* [Problem to solve] In the entries below, find every line holding the string "computer" and collect it.

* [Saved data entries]
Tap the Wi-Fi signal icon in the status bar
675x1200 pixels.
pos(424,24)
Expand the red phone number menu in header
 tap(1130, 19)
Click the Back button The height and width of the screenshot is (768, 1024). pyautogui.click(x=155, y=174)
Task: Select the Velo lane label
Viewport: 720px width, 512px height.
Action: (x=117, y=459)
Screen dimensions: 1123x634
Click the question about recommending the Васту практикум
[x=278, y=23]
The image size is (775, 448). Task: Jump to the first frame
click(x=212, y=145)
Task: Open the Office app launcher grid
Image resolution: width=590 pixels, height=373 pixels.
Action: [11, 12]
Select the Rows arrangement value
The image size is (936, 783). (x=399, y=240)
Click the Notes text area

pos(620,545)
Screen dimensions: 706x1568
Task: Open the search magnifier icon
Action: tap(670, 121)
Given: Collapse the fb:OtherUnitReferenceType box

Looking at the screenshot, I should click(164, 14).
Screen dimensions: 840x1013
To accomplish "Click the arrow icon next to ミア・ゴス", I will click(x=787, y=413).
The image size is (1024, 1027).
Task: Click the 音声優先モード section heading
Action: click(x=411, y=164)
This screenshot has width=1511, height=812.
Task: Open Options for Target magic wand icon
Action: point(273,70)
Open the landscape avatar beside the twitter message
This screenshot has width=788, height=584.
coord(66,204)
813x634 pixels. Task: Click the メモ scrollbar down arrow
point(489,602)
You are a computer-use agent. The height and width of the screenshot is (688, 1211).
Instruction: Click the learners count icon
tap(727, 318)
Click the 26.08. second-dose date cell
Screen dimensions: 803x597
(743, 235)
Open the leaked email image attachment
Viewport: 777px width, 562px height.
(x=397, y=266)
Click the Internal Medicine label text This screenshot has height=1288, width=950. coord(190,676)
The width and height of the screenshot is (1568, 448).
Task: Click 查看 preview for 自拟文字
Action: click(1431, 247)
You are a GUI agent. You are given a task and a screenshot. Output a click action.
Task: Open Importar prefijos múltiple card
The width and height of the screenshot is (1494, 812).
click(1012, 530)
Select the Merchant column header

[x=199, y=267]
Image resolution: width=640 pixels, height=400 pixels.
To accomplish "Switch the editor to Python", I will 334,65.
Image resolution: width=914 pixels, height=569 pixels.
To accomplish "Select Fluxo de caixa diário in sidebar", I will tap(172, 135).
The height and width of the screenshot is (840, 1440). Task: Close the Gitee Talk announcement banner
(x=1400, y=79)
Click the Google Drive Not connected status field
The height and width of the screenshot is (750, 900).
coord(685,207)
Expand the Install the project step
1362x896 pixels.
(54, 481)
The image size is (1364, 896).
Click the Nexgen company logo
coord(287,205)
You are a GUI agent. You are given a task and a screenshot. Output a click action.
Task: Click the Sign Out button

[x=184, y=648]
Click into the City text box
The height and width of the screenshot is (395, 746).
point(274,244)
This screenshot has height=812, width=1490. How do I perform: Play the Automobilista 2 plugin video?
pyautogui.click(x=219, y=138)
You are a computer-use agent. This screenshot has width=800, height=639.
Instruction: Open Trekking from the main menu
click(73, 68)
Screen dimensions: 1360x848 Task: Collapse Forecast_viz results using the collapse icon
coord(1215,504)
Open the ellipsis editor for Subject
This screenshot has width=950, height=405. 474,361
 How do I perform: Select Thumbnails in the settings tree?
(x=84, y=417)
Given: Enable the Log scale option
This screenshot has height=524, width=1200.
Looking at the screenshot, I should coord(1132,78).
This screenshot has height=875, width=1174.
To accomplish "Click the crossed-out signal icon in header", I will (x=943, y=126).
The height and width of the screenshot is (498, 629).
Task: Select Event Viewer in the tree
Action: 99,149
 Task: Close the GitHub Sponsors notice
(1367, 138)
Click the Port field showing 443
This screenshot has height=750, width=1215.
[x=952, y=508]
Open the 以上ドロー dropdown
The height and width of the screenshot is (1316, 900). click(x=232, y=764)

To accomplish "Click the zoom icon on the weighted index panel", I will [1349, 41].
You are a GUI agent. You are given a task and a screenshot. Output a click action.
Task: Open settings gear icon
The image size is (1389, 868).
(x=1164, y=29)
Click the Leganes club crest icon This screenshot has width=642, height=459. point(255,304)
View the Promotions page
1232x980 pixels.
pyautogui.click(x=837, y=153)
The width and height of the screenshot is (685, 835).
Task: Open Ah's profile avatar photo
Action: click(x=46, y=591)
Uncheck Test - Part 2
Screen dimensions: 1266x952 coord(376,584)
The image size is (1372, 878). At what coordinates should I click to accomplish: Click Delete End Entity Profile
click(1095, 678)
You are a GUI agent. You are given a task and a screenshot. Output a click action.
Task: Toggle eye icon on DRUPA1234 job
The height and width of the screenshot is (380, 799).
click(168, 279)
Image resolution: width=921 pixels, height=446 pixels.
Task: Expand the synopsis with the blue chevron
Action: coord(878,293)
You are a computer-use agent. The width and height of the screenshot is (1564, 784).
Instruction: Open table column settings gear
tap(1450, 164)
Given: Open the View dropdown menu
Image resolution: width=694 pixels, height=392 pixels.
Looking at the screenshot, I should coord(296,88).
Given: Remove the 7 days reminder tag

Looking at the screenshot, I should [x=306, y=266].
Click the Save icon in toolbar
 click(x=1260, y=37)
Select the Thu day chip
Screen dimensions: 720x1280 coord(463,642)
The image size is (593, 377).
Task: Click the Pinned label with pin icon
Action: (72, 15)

* [The completed task]
You are a computer-use agent. The height and width of the screenshot is (688, 1211).
You are a computer-use agent. This screenshot has width=800, height=639.
You are a computer-use agent. The width and height of the screenshot is (1564, 784).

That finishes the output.